(Records provided Opens)

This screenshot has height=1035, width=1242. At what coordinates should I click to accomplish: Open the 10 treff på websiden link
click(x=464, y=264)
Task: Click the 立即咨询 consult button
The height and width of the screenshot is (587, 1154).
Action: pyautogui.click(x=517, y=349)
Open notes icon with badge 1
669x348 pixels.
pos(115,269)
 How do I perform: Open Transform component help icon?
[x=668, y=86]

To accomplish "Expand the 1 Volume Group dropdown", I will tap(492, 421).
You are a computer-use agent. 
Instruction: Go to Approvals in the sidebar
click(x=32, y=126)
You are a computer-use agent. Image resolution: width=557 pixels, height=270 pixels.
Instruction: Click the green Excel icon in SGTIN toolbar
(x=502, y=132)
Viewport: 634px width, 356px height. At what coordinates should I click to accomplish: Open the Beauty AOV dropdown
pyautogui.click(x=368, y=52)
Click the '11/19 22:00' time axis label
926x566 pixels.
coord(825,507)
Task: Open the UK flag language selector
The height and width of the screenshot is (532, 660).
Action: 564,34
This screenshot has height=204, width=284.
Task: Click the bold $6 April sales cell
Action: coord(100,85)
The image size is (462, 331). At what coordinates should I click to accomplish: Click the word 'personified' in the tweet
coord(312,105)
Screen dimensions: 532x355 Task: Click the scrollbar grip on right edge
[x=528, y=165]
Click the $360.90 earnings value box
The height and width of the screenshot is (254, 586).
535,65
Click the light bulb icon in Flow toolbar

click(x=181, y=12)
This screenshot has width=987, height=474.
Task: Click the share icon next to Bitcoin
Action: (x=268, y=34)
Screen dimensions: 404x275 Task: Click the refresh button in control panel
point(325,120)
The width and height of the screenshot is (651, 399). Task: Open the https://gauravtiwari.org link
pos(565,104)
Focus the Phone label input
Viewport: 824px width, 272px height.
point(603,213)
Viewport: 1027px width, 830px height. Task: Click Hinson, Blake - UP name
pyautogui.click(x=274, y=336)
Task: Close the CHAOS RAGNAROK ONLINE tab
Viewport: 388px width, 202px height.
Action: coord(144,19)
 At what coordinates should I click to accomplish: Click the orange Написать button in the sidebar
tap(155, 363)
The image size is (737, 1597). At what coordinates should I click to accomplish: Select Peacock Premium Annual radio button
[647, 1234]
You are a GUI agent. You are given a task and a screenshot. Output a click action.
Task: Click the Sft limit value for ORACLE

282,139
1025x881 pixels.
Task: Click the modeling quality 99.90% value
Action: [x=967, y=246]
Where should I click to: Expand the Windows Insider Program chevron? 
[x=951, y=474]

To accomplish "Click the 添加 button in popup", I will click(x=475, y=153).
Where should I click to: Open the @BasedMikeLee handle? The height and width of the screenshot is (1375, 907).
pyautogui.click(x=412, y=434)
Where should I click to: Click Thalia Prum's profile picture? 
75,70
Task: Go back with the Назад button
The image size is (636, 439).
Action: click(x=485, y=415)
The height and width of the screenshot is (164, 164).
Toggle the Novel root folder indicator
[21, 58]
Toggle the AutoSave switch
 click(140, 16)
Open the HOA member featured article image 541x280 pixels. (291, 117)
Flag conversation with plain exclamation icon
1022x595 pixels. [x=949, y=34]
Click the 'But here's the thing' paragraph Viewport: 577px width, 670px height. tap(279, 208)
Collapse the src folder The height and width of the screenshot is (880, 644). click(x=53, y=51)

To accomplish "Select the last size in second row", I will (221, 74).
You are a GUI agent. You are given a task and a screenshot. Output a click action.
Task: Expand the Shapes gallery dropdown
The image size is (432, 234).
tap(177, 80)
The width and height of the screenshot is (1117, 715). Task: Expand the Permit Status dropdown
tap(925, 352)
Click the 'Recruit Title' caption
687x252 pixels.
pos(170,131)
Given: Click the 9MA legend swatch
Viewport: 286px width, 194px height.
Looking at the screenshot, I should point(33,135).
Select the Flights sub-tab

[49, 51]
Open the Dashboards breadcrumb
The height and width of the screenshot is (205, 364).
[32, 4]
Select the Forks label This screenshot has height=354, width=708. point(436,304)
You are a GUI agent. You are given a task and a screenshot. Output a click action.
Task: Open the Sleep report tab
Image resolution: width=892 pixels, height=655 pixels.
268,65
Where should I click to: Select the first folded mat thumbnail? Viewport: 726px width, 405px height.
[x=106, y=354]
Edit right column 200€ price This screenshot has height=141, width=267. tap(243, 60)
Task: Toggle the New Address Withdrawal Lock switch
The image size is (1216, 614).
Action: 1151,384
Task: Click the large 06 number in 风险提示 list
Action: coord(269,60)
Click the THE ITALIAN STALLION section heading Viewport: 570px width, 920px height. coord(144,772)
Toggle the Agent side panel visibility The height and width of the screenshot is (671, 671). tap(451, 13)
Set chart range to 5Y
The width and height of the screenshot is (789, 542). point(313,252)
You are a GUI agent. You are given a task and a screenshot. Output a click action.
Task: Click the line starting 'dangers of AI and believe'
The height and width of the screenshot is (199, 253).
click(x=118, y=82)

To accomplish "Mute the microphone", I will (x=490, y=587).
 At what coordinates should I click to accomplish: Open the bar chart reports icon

(Records provided Closes)

_Requirement_
Every line above should be duplicated exactly as it stands.

_Expected output_
This screenshot has height=1035, width=1242. At what coordinates should I click to accomplish: Open the 10 treff på websiden link
click(x=464, y=264)
Task: Click the 立即咨询 consult button
The height and width of the screenshot is (587, 1154).
Action: pyautogui.click(x=517, y=349)
Open notes icon with badge 1
669x348 pixels.
pos(115,269)
 How do I perform: Open Transform component help icon?
[x=668, y=86]

To accomplish "Expand the 1 Volume Group dropdown", I will tap(492, 421).
You are a computer-use agent. 
Instruction: Go to Approvals in the sidebar
click(x=32, y=126)
You are a computer-use agent. Image resolution: width=557 pixels, height=270 pixels.
Instruction: Click the green Excel icon in SGTIN toolbar
(x=502, y=132)
Viewport: 634px width, 356px height. At what coordinates should I click to accomplish: Open the Beauty AOV dropdown
pyautogui.click(x=368, y=52)
Click the '11/19 22:00' time axis label
926x566 pixels.
coord(825,507)
Task: Open the UK flag language selector
The height and width of the screenshot is (532, 660).
Action: 564,34
This screenshot has height=204, width=284.
Task: Click the bold $6 April sales cell
Action: coord(100,85)
The image size is (462, 331). At what coordinates should I click to accomplish: Click the word 'personified' in the tweet
coord(312,105)
Screen dimensions: 532x355 Task: Click the scrollbar grip on right edge
[x=528, y=165]
Click the $360.90 earnings value box
The height and width of the screenshot is (254, 586).
535,65
Click the light bulb icon in Flow toolbar

click(x=181, y=12)
This screenshot has width=987, height=474.
Task: Click the share icon next to Bitcoin
Action: (x=268, y=34)
Screen dimensions: 404x275 Task: Click the refresh button in control panel
point(325,120)
The width and height of the screenshot is (651, 399). Task: Open the https://gauravtiwari.org link
pos(565,104)
Focus the Phone label input
Viewport: 824px width, 272px height.
point(603,213)
Viewport: 1027px width, 830px height. Task: Click Hinson, Blake - UP name
pyautogui.click(x=274, y=336)
Task: Close the CHAOS RAGNAROK ONLINE tab
Viewport: 388px width, 202px height.
Action: coord(144,19)
 At what coordinates should I click to accomplish: Click the orange Написать button in the sidebar
tap(155, 363)
The image size is (737, 1597). At what coordinates should I click to accomplish: Select Peacock Premium Annual radio button
[647, 1234]
You are a GUI agent. You are given a task and a screenshot. Output a click action.
Task: Click the Sft limit value for ORACLE

282,139
1025x881 pixels.
Task: Click the modeling quality 99.90% value
Action: [x=967, y=246]
Where should I click to: Expand the Windows Insider Program chevron? 
[x=951, y=474]

To accomplish "Click the 添加 button in popup", I will click(x=475, y=153).
Where should I click to: Open the @BasedMikeLee handle? The height and width of the screenshot is (1375, 907).
pyautogui.click(x=412, y=434)
Where should I click to: Click Thalia Prum's profile picture? 
75,70
Task: Go back with the Назад button
The image size is (636, 439).
Action: click(x=485, y=415)
The height and width of the screenshot is (164, 164).
Toggle the Novel root folder indicator
[21, 58]
Toggle the AutoSave switch
 click(140, 16)
Open the HOA member featured article image 541x280 pixels. (291, 117)
Flag conversation with plain exclamation icon
1022x595 pixels. [x=949, y=34]
Click the 'But here's the thing' paragraph Viewport: 577px width, 670px height. tap(279, 208)
Collapse the src folder The height and width of the screenshot is (880, 644). click(x=53, y=51)

To accomplish "Select the last size in second row", I will (221, 74).
You are a GUI agent. You are given a task and a screenshot. Output a click action.
Task: Expand the Shapes gallery dropdown
The image size is (432, 234).
tap(177, 80)
The width and height of the screenshot is (1117, 715). Task: Expand the Permit Status dropdown
tap(925, 352)
Click the 'Recruit Title' caption
687x252 pixels.
pos(170,131)
Given: Click the 9MA legend swatch
Viewport: 286px width, 194px height.
Looking at the screenshot, I should point(33,135).
Select the Flights sub-tab

[49, 51]
Open the Dashboards breadcrumb
The height and width of the screenshot is (205, 364).
[32, 4]
Select the Forks label This screenshot has height=354, width=708. point(436,304)
You are a GUI agent. You are given a task and a screenshot. Output a click action.
Task: Open the Sleep report tab
Image resolution: width=892 pixels, height=655 pixels.
268,65
Where should I click to: Select the first folded mat thumbnail? Viewport: 726px width, 405px height.
[x=106, y=354]
Edit right column 200€ price This screenshot has height=141, width=267. tap(243, 60)
Task: Toggle the New Address Withdrawal Lock switch
The image size is (1216, 614).
Action: 1151,384
Task: Click the large 06 number in 风险提示 list
Action: coord(269,60)
Click the THE ITALIAN STALLION section heading Viewport: 570px width, 920px height. coord(144,772)
Toggle the Agent side panel visibility The height and width of the screenshot is (671, 671). tap(451, 13)
Set chart range to 5Y
The width and height of the screenshot is (789, 542). point(313,252)
You are a GUI agent. You are given a task and a screenshot. Output a click action.
Task: Click the line starting 'dangers of AI and believe'
The height and width of the screenshot is (199, 253).
click(x=118, y=82)

To accomplish "Mute the microphone", I will (x=490, y=587).
 At what coordinates should I click to accomplish: Open the bar chart reports icon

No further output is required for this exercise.